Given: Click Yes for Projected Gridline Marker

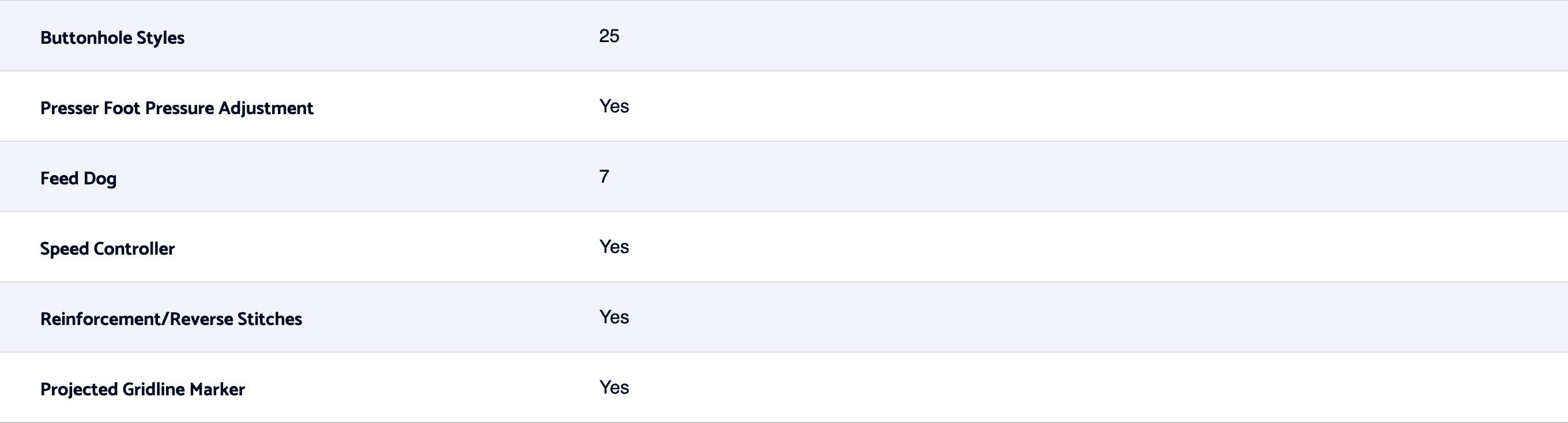Looking at the screenshot, I should pos(613,388).
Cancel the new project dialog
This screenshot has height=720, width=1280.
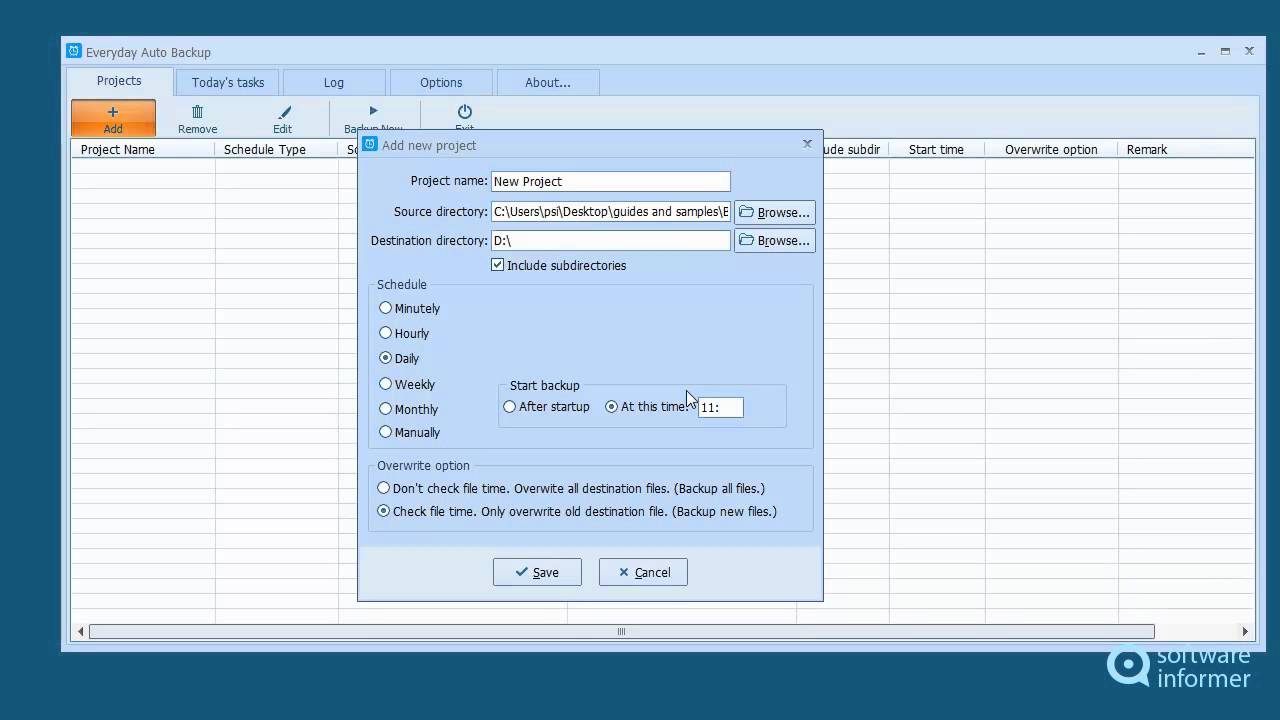click(x=643, y=572)
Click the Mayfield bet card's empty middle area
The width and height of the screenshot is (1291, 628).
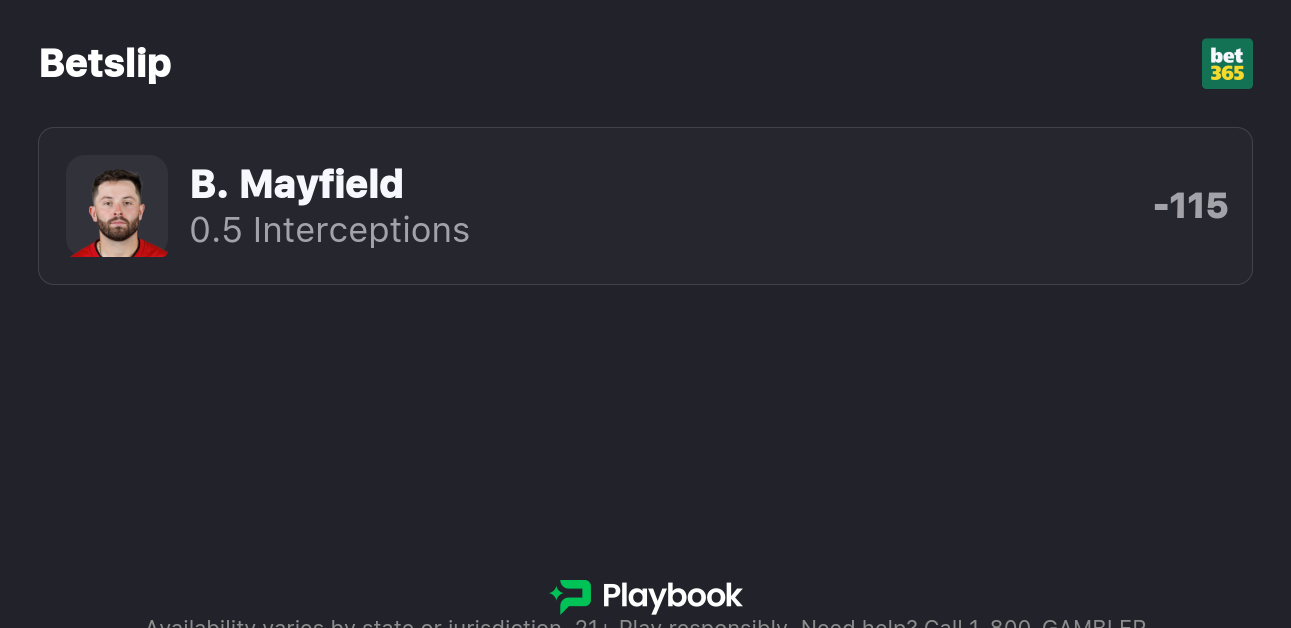tap(800, 206)
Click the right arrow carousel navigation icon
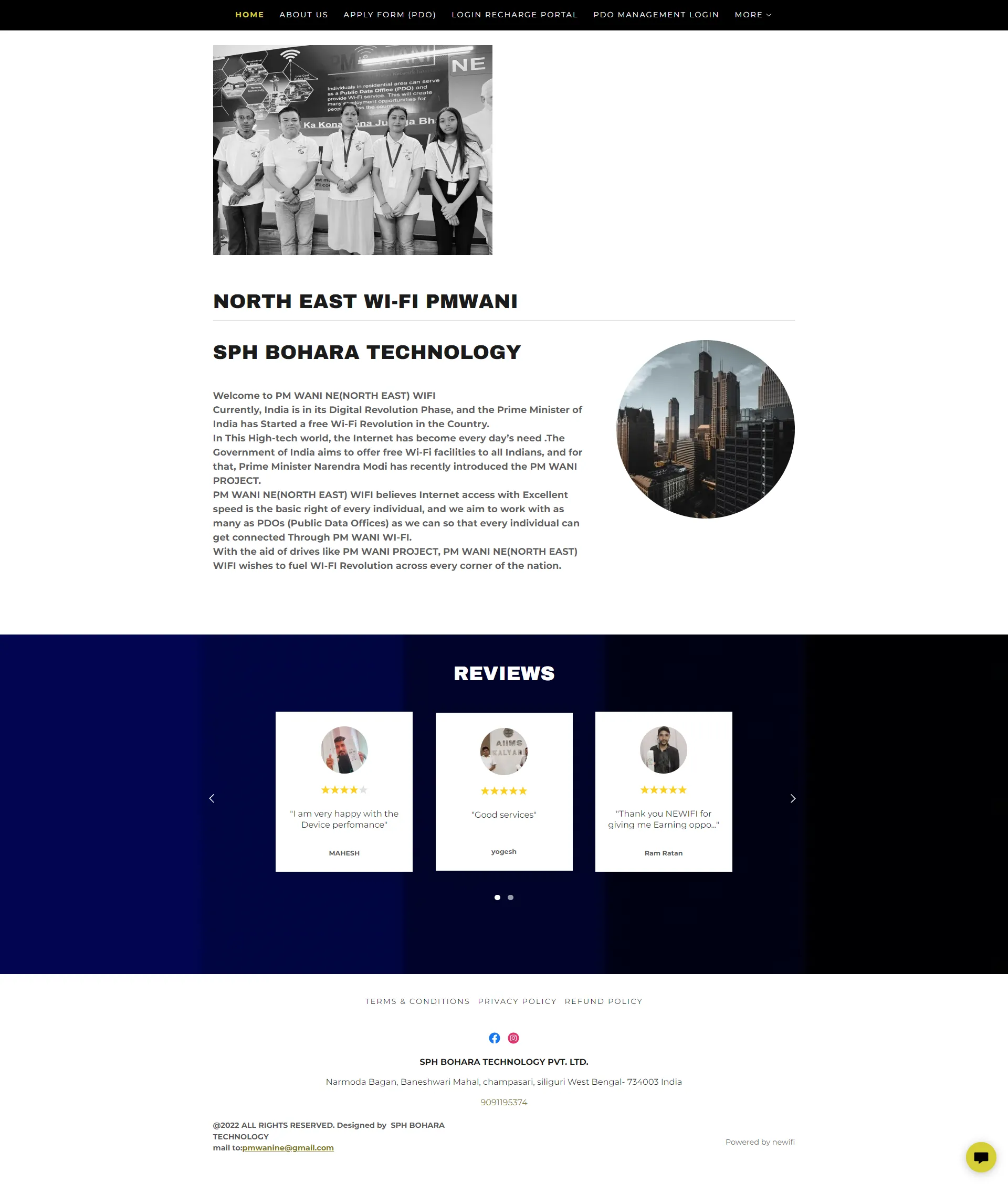This screenshot has height=1184, width=1008. (793, 798)
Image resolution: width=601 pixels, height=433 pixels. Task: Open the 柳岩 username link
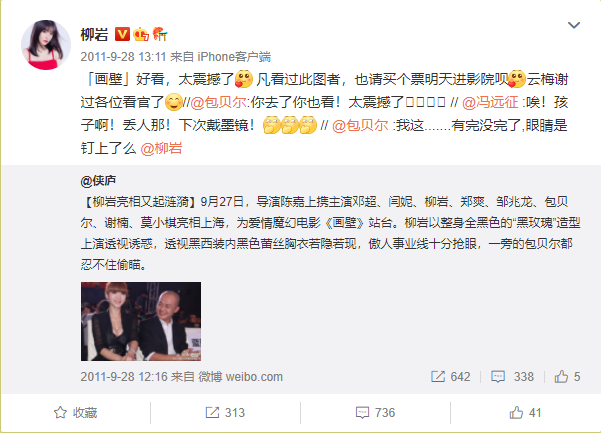[94, 34]
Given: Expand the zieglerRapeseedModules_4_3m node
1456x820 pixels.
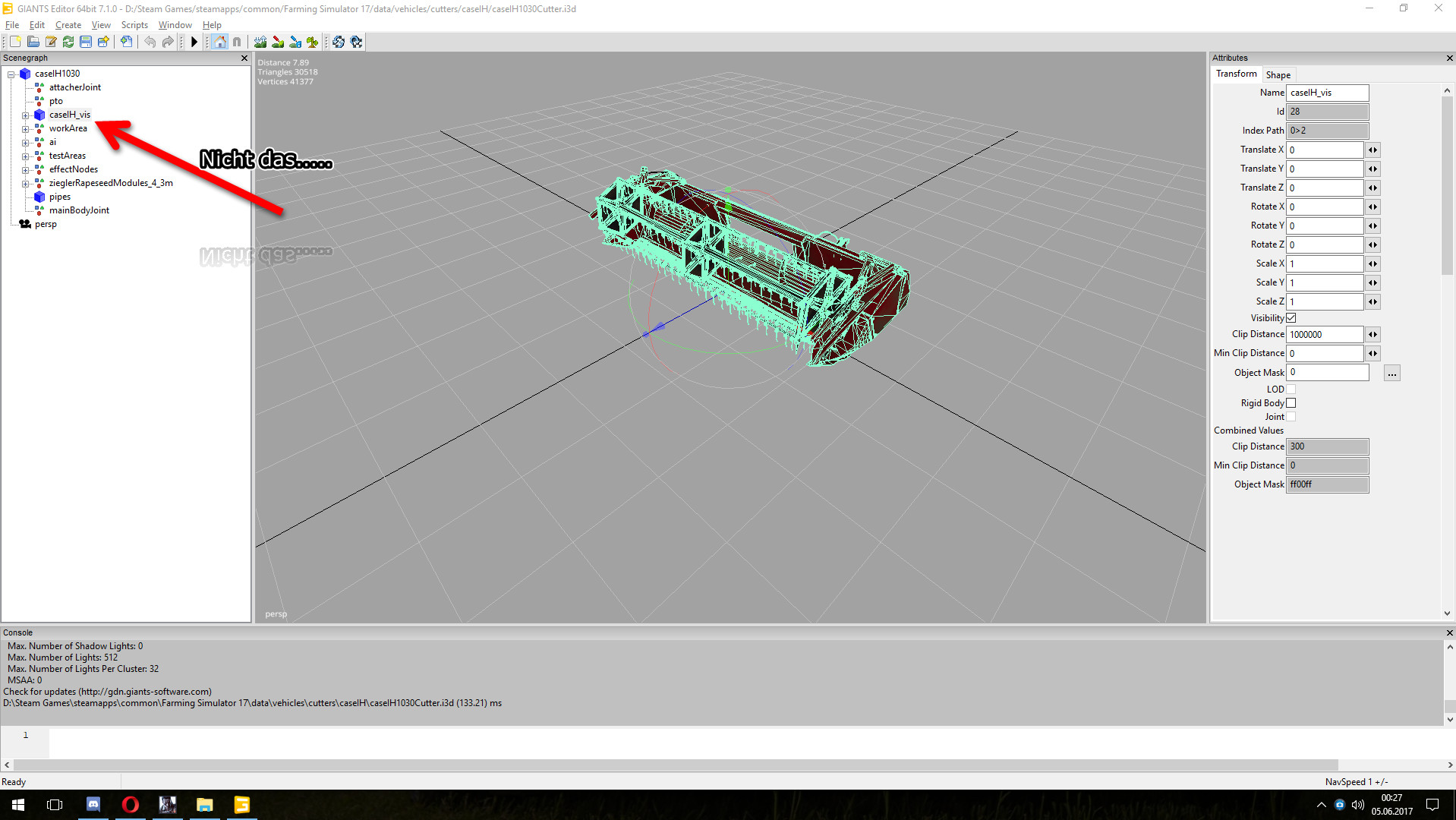Looking at the screenshot, I should (x=25, y=184).
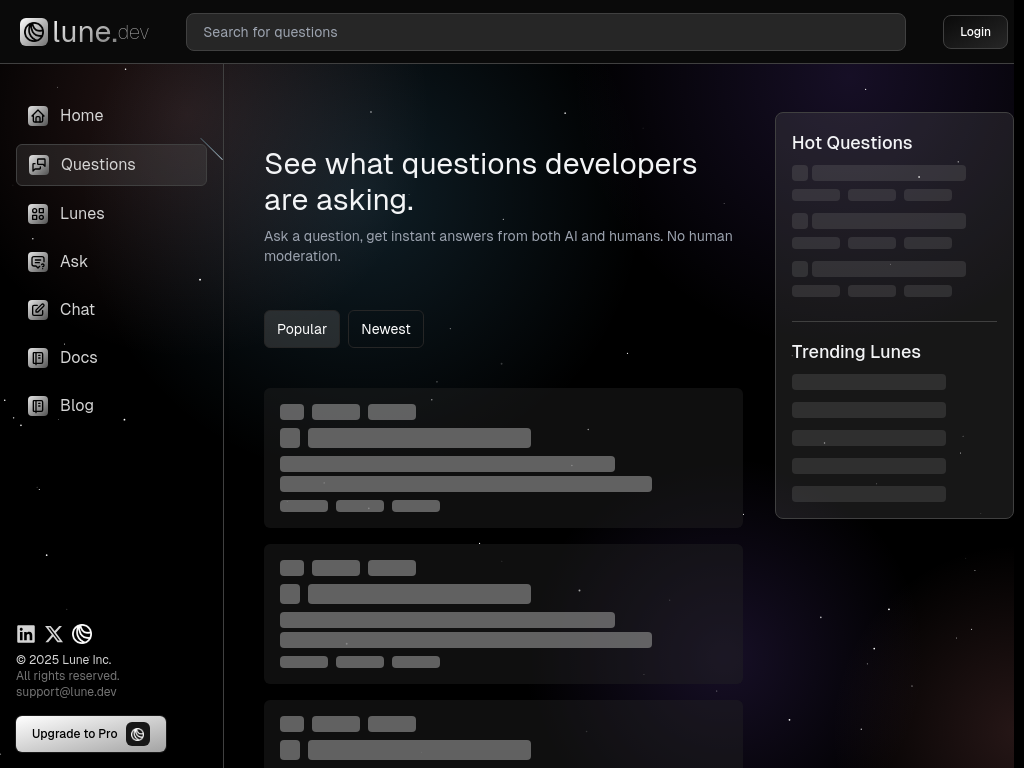
Task: Open Lunes via its grid icon
Action: point(38,214)
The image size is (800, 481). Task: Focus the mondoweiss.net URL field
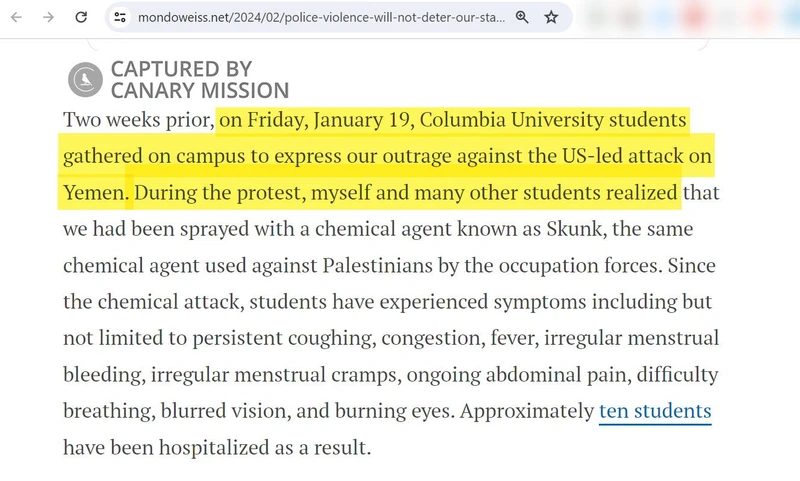point(320,17)
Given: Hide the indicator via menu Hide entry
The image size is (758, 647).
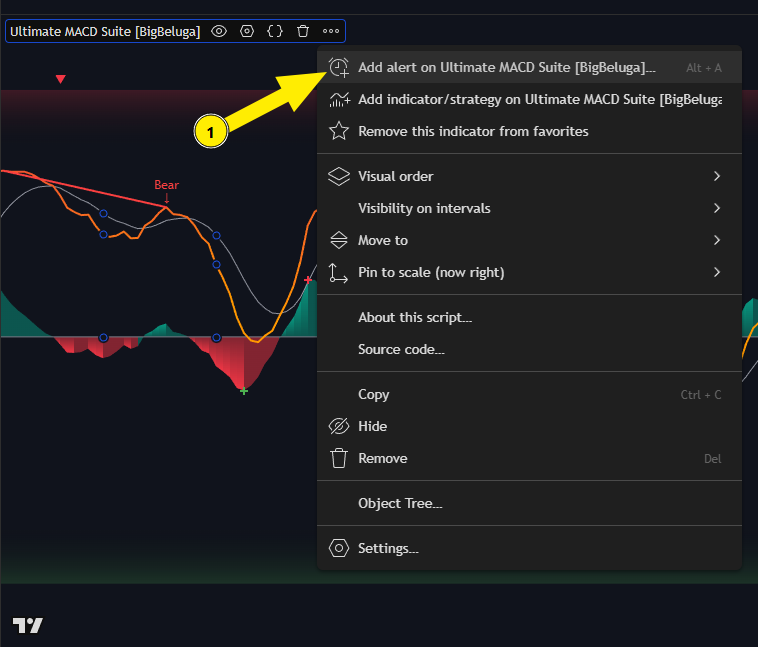Looking at the screenshot, I should [372, 426].
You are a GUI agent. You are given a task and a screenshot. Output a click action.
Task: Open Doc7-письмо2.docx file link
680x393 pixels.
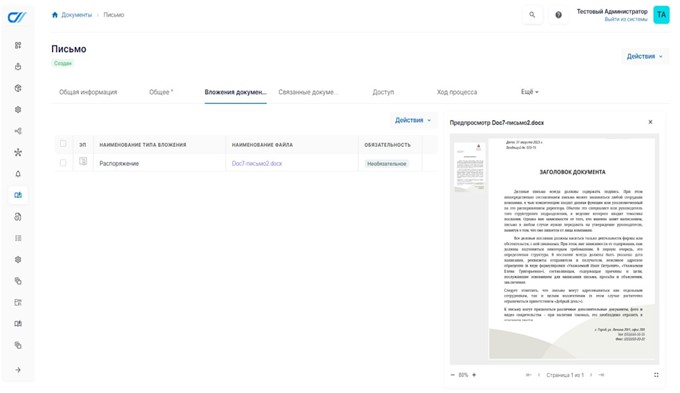(257, 164)
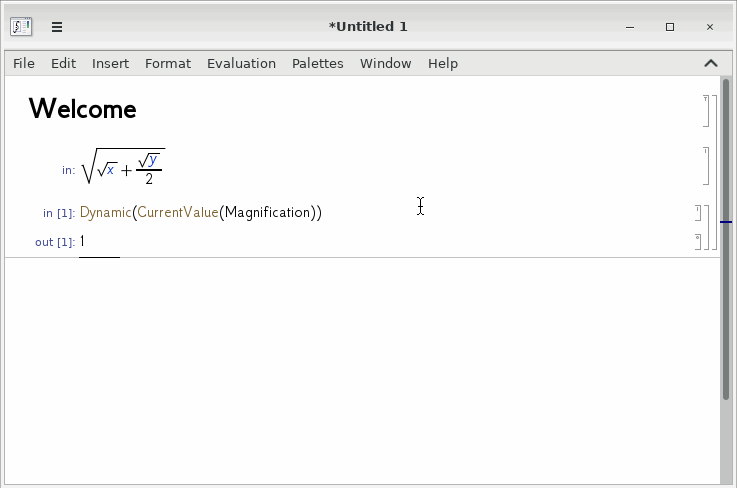Screen dimensions: 737x488
Task: Collapse the menu bar with chevron arrow
Action: tap(711, 63)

# # # # # # #

## Task
Whenever a line holds a picture, print that line without the picture. All other data must be output exactly.

## Response for this exercise
Given: Click Yes for Projected Gridline Marker

Looking at the screenshot, I should pos(613,388).
Cancel the new project dialog
This screenshot has height=720, width=1280.
click(x=643, y=572)
Click the Mayfield bet card's empty middle area
The width and height of the screenshot is (1291, 628).
tap(800, 206)
Click the right arrow carousel navigation icon
This screenshot has height=1184, width=1008. (793, 798)
Image resolution: width=601 pixels, height=433 pixels. Task: Open the 柳岩 username link
[94, 34]
Given: Expand the zieglerRapeseedModules_4_3m node
1456x820 pixels.
Looking at the screenshot, I should (x=25, y=184).
Task: Open Lunes via its grid icon
Action: point(38,214)
The image size is (800, 481). Task: Focus the mondoweiss.net URL field
point(320,17)
Given: Hide the indicator via menu Hide entry
The image size is (758, 647).
Looking at the screenshot, I should [372, 426].
You are a GUI agent. You are given a task and a screenshot. Output a click action.
Task: Open Doc7-письмо2.docx file link
680x393 pixels.
(257, 164)
Screen dimensions: 737x488
Task: Collapse the menu bar with chevron arrow
Action: tap(711, 63)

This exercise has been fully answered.